Nelson Mandela comes off looking as slippery as James Stewart in "Mr. Smith Goes to Washington." Mandela doesn't miss a trick in his political calculations and he impresses his closest adviser. Indeed, Mandela emerges in "Invictus" as an Abraham Lincoln of sorts. He survived 24 years of brutal, back-breaking imprisonment on an island and slept on a mat for a bed. This same individual, who endured enormous hardship, later ascended from the lowest position in society—a prison inmate—and attained the highest post—president of the same country that had incarnated him. Mandela realized from his pinnacle of power that the only way to thwart an immanent civil war that threatened to tear South Africa apart that he had to exercise accommodation toward his fellow whites.

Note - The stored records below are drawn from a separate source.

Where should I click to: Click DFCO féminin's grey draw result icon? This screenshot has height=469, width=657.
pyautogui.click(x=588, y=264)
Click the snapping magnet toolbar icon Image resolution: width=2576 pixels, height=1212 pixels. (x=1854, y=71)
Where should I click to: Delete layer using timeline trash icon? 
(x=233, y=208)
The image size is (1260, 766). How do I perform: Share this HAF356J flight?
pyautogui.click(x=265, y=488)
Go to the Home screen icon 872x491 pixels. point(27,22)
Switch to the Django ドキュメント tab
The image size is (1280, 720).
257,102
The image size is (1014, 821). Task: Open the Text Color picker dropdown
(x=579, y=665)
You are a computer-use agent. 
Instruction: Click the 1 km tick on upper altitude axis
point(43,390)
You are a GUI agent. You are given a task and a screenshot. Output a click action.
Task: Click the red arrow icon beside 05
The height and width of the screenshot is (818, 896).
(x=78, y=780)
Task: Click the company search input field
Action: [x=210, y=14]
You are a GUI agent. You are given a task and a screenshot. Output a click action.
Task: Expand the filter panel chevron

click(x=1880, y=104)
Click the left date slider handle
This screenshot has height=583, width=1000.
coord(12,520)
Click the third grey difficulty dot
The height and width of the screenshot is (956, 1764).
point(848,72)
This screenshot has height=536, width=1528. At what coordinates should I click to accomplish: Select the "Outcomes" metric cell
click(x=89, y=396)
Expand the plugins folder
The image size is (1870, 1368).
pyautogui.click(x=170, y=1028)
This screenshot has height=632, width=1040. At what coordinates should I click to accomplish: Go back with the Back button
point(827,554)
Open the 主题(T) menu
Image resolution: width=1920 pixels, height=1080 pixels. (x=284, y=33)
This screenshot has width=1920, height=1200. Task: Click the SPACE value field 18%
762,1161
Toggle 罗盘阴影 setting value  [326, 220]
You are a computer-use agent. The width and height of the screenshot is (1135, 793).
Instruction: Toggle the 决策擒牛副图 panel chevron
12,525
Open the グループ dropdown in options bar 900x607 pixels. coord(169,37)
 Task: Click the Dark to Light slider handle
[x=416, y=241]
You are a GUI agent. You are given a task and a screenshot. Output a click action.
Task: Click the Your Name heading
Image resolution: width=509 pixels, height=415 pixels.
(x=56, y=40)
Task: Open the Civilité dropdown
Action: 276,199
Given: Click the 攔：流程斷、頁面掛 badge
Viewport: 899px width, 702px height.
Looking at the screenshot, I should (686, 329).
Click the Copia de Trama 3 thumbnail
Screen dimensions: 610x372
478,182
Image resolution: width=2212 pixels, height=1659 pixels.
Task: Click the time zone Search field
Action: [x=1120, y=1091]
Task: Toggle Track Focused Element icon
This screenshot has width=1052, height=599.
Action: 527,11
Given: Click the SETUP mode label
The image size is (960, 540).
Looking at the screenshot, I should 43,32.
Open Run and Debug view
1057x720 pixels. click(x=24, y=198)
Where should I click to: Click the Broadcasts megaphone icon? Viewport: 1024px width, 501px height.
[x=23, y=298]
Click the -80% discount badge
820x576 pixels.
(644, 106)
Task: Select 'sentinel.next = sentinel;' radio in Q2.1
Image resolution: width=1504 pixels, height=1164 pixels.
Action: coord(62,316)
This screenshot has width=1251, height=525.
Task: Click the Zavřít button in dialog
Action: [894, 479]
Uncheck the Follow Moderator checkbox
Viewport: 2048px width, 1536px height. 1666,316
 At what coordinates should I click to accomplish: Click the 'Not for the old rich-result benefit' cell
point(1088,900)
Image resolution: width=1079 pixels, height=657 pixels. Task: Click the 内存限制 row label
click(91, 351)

Wisely, director Clint Eastwood doesn't have much truck with politics in "Invictus." Peckham and he provide the basic ground work about the sudden changes that rocked South Africa with Mandela's election as president. They present us with the struggles that the Springbox with their green and gold outfits endure. Mandela demonstrates true insight into his fellow men when he decides to let a predominantly white rugby team become a rallying cry for intolerance and unity. No, "Invictus" is not the kind of movie that you would expect from Clint Eastwood and—like his protagonist who prefers to make risks—Eastwood has helmed and honed another classic. "Invictus" ranks as a sentimental sports saga that never gets sappy. Incidentally, "Invictus" translated means as invincible.